Let $p={(0,0,...,0,1)} \in R^{n+1}$, and consider the stereographic projection $$
f: S^n\setminus\left\{ p\right\} \rightarrow R^n
$$
defined by $$
f(x_1,x_2,...x_{n+1})=\frac{1}{1-x_{n+1}}(x_1,x_2,...x_n)
$$
Now we can directly show that $f$ is a bijective map by direct calculation of the coordinates.
Let $\pi_i:R^n\rightarrow R$ be the projection map. It suffices to show that $\pi_i \circ f$ is continuous for the continuity of $f$. So let $(a,b) $ be an open interval in $R$, we have
$f^{-1}(a,b)=\left\{ x_i\in R: a<\frac{x_i}{1-x_{n+1}}<b
\right\}\cap S^n$,
which is open in $S^n$. So $f$ is continuous.
Consider the one-point compactification $S^n$ of $S^n\setminus\left\{p \right\}$. (One-point compactification is unique up to homeomorphism).
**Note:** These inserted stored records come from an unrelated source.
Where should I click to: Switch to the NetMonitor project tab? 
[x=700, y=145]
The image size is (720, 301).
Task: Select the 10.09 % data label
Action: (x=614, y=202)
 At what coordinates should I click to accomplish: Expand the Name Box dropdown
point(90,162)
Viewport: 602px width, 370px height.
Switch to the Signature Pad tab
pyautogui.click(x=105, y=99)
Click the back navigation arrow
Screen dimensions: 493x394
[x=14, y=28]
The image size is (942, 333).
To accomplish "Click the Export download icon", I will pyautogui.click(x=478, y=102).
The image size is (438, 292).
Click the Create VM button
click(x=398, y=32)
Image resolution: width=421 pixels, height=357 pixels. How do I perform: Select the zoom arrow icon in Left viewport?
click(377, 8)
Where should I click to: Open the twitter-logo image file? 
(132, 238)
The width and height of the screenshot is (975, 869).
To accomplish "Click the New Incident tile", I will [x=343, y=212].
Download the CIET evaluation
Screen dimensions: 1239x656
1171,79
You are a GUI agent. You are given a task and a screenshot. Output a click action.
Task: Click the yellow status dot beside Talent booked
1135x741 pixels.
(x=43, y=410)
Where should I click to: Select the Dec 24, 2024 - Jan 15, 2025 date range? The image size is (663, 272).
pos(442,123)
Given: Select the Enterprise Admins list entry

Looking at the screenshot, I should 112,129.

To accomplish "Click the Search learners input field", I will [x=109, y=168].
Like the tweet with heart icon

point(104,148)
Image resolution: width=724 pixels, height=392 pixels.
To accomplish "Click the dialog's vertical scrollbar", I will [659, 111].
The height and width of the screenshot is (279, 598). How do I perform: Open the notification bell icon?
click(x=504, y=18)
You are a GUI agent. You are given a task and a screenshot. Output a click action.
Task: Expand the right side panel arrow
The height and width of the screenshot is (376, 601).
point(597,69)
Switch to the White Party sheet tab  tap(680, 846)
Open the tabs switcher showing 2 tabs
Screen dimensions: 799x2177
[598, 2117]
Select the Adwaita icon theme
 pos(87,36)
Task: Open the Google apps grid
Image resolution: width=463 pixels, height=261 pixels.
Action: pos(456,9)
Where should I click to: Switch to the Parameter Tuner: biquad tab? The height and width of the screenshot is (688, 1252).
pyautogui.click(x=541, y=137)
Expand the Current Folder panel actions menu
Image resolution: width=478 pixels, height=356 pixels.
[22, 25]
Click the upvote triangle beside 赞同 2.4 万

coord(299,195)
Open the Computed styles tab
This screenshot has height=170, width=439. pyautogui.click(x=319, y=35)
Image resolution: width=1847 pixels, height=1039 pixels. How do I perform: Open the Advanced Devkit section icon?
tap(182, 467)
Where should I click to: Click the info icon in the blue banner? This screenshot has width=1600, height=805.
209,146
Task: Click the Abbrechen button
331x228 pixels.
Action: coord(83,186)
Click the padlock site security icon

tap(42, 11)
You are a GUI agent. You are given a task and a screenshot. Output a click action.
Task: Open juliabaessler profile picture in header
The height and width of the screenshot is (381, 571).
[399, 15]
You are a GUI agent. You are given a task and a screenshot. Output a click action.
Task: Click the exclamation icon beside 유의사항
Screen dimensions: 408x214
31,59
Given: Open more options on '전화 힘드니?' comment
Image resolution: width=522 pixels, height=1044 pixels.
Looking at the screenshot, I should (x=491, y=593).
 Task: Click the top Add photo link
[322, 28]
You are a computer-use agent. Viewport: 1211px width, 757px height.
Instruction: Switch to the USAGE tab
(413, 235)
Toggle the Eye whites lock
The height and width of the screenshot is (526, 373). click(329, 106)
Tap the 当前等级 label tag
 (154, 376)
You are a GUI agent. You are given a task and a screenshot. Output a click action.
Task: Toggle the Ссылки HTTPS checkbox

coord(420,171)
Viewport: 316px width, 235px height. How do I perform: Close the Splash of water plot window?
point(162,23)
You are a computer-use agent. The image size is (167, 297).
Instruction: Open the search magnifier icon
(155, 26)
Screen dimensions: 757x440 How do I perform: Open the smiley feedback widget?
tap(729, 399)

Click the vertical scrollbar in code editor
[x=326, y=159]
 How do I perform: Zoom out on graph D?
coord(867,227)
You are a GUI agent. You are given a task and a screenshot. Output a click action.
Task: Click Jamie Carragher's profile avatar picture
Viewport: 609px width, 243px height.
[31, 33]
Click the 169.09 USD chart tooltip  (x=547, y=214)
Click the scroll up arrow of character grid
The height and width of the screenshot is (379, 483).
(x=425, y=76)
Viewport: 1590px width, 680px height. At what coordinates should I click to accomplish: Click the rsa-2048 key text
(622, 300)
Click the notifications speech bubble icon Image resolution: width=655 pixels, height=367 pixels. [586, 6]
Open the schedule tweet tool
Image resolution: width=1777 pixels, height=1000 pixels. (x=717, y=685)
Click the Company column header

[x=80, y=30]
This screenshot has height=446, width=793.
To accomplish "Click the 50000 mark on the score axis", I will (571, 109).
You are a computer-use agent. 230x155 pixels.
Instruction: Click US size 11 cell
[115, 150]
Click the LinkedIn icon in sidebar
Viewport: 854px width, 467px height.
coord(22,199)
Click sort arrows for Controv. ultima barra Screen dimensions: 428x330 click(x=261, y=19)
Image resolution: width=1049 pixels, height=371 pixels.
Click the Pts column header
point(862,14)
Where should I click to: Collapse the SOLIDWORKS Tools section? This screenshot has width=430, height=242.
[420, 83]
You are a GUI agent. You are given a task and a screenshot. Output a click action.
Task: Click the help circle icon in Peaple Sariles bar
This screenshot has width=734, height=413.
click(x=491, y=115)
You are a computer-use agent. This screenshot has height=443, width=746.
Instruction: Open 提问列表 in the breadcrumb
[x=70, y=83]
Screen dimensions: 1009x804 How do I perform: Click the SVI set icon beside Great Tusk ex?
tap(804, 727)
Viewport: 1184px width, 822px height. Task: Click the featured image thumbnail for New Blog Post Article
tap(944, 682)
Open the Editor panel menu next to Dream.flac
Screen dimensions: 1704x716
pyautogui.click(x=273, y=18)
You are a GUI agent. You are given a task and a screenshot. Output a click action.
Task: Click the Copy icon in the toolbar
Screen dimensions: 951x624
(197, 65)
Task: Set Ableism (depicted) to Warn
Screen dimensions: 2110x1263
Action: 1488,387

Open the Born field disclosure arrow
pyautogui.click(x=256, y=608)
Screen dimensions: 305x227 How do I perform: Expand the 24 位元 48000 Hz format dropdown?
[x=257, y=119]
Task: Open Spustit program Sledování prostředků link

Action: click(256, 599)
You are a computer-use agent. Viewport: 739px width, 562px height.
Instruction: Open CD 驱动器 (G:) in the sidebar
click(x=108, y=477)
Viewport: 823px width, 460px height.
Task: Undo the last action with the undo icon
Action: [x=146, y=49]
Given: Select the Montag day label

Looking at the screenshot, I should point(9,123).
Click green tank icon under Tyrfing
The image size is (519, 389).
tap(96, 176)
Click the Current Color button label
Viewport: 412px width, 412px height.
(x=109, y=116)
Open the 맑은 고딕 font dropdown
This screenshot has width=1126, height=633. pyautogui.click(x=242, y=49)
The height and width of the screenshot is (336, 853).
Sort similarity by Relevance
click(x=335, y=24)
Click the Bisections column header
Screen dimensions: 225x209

We can apply Tietze Extension theorem to get $f_0$, a continuous extension of $f$ on $S^n$. Since $S^n\setminus\left\{p \right\}$ is dense in $S^n$, we have the continuous extension being unique.
Claim: $f_0$ is bijective.
To prove the claim, it suffices to check whether $f_0(p)=a$ for some $a \in R^n$. Suppose so, we consider the sequence $\zeta_n=(\frac{1}{n},0,0,...,0,\sqrt{1-\frac{1}{n^2}})\in S^n\setminus\left\{p \right\}$.
$f_0(\zeta_n)=f(\zeta_n)=(\frac{1}{n-\sqrt{n^2-1}},0,0,...,0)$.
But $$\lim_{n\to\infty} \frac{1}{n-\sqrt{n^2-1}}=\lim_{n\to\infty}(n+\sqrt{n^2-1})$$ does not exist in $R^n$.
So we must have $f_0(p)=\infty$.
Now $f_0$ is a continuous bijection from a compact space $S^n$ to a Hausdorff space $R^n \cup \left\{\infty\right\}$. So it is a homeomorphism.